Zajęcia wyrównawcze dla romskich dzieci w szkołach i przedszkolach, remonty mieszkań, pomoc pielęgniarek środowiskowych i wsparcie imprez artystycznych – m.in. takie działania przewiduje Program Integracji Społeczności Romskiej, na którym pracuje resort administracji.
Jak dowiedziała się „Rz", do 2020 roku rząd chce przeznaczyć na ten cel 80 mln złotych. Według ostatniego spisu powszechnego Romów w Polsce jest 17 tys. Daje to więc ok. 5 tys. zł na osobę.
Te zapowiedzi budzą obawy części działaczy romskich. – Program może spowodować stygmatyzację Romów i kolejne konflikty z władzami samorządowymi – alarmuje Roman Kwiatkowski, szef Stowarzyszenia Romów w Polsce oraz Federacji Romskiej FROM.

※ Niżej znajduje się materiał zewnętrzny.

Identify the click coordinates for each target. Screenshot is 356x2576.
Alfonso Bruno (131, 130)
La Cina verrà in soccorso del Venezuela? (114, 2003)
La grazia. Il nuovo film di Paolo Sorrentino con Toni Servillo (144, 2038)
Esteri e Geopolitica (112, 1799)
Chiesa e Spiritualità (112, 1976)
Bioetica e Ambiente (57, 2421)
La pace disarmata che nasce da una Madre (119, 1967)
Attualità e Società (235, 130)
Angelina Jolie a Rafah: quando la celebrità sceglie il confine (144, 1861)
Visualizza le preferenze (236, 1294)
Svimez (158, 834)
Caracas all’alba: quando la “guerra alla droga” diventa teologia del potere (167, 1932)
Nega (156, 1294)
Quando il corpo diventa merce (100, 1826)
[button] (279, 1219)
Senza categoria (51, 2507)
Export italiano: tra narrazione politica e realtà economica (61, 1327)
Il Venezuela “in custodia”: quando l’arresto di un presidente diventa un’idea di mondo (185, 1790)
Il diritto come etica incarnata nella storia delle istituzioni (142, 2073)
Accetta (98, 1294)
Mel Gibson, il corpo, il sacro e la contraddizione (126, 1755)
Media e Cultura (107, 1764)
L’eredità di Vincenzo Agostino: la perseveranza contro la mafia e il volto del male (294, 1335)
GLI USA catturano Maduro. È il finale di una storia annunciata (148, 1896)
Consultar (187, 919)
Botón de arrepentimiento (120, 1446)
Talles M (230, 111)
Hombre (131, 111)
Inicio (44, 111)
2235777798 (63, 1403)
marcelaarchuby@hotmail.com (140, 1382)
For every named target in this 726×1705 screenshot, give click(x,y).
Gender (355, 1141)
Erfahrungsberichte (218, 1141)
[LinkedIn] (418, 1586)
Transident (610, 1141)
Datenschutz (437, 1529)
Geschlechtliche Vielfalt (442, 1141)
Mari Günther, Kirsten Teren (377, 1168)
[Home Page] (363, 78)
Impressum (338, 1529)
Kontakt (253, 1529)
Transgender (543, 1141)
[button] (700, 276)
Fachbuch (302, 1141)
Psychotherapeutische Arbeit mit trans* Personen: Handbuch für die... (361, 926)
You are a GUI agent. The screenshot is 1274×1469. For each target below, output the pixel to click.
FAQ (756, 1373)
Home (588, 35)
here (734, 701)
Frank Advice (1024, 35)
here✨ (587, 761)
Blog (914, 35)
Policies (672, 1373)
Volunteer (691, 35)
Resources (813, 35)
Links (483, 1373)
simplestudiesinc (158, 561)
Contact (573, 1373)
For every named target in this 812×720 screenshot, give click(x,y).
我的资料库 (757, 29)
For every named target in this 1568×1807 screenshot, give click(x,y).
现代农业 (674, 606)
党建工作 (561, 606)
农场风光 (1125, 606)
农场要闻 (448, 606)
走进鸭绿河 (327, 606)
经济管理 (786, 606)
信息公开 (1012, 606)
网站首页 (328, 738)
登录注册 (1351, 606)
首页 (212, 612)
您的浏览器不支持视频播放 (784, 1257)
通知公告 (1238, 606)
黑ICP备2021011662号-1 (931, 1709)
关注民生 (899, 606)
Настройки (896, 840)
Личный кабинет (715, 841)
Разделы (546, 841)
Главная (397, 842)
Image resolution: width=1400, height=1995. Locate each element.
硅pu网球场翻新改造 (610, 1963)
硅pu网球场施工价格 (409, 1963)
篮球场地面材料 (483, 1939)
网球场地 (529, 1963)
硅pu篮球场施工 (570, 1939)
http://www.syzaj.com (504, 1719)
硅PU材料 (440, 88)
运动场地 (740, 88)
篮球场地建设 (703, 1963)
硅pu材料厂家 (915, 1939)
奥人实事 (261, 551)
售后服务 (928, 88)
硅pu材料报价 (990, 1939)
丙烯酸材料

Rządowy plan ma być kontynuacją podobnego programu, obowiązującego w latach 2004–2013. Wcześniej pilotażowo wdrażano go w województwie małopolskim. W jego realizację od 2004 roku rząd wpompował 85 milionów złotych. Jednak na cele integracji polskich Romów ogólnie poszło w ostatnich latach ponad 200 mln, bo otrzymywali też m.in. wsparcie z tzw. komponentu romskiego w funduszach unijnych.
Rząd zdecydował się na kontynuację programu, bo nadal „w porównaniu z innymi mniejszościami, romska mniejszość etniczna jest jedyną mniejszością zagrożoną wykluczeniem społecznym". – Ktoś może spytać, dlaczego wydajemy na Romów, a nie na Polaków. Jednak w każdym cywilizowanym kraju mniejszości mają odpowiednie wsparcie, bo jest im trudniej na każdym kroku. W interesie większości jest ułożyć sobie dobre stosunki z mniejszościami – tłumaczy wiceminister administracji Stanisław Huskowski z PO.